The fix isn’t compulsory, of course; heaven forbid! It’s just strongly recommended . After all, what responsible parent could possibly put their child at risk by not opting for such a quick, harmless route to near-perfect health?
MacLeod’s main character, expectant mother Hope Morrison, discovers that simply deciding against something is no longer enough: questions have to be answered, boxes have to be ticked, and people must be shepherded into making the correct free choice. Without a documentable religious objection to the fix – the state has learned that it’s unwise to deny true believers anything, what with terrorism and all that – Morrison is viewed by creepily well-meaning officialdom and fearfully over-protective neighbours alike as unforgivably selfish.
After a superb opening chapter that juggles characterisation, set-up, and background infodumping both economically and pointedly, MacLeod cranks up the tension in all sorts of intricately devious ways. It all goes splendidly Kafkaesque: despite all Hope’s efforts, everything she does only confirms the idea that she’s an unfit mother. Much as he did in his hugely enjoyable 2007 novel The Execution Channel , MacLeod revels in the page-turning possibilities of the near-future thriller format, and judges the pacing very well indeed.

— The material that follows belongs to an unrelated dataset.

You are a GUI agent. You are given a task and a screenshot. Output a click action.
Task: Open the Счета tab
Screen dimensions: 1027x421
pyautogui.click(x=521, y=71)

As a portrait of benign tyranny, Intrusion is chillingly effective (and morbidly entertaining), not least because so many of this future state’s dystopian elements are rooted in inarguable Good Things. It takes a seriously determined – and seriously cold-blooded – libertarian ideologue to argue in favour of, say, parents’ right to condemn their children to suffer and die of preventable diseases. Where to draw the line between private life and public good is not a debate unique to our time, or to dystopian fiction, but the technology of MacLeod’s world enables him to present the issues more starkly. Here, women are not just subject to stern government health warnings – and social disapproval – about how they use their bodies during pregnancy; they are now “encouraged” to wear sensor rings that allow their local health centre to monitor every molecule they encounter. This is a society being slowly smothered by the systems and safeguards it demanded at the ballot box, and the hobby-horses of its favourite newspapers.
Intrusion is a finely-tuned, in-your-face argument of a novel that will annoy just about every reader (including this reviewer!) at some point. Whichever end of the political spectrum you fall, on MacLeod will push your buttons – and make you think.